Every record needs to be restated word for word.

◆ **PROVIDED DATA**:
----------

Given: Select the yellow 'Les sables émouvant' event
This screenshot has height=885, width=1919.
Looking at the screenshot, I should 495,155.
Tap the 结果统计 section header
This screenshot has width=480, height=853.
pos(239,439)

----------

◆ **RESPONSE BELOW**:
Given: Select the yellow 'Les sables émouvant' event
This screenshot has height=885, width=1919.
Looking at the screenshot, I should 495,155.
Tap the 结果统计 section header
This screenshot has width=480, height=853.
pos(239,439)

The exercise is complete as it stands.